* STUDY MATERIAL *
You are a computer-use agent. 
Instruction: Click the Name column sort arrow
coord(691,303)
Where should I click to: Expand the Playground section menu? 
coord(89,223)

* TRY IT *
Once you have read the listing above, set it down again without alteration.

* ANSWER BELOW *
You are a computer-use agent. 
Instruction: Click the Name column sort arrow
coord(691,303)
Where should I click to: Expand the Playground section menu? 
coord(89,223)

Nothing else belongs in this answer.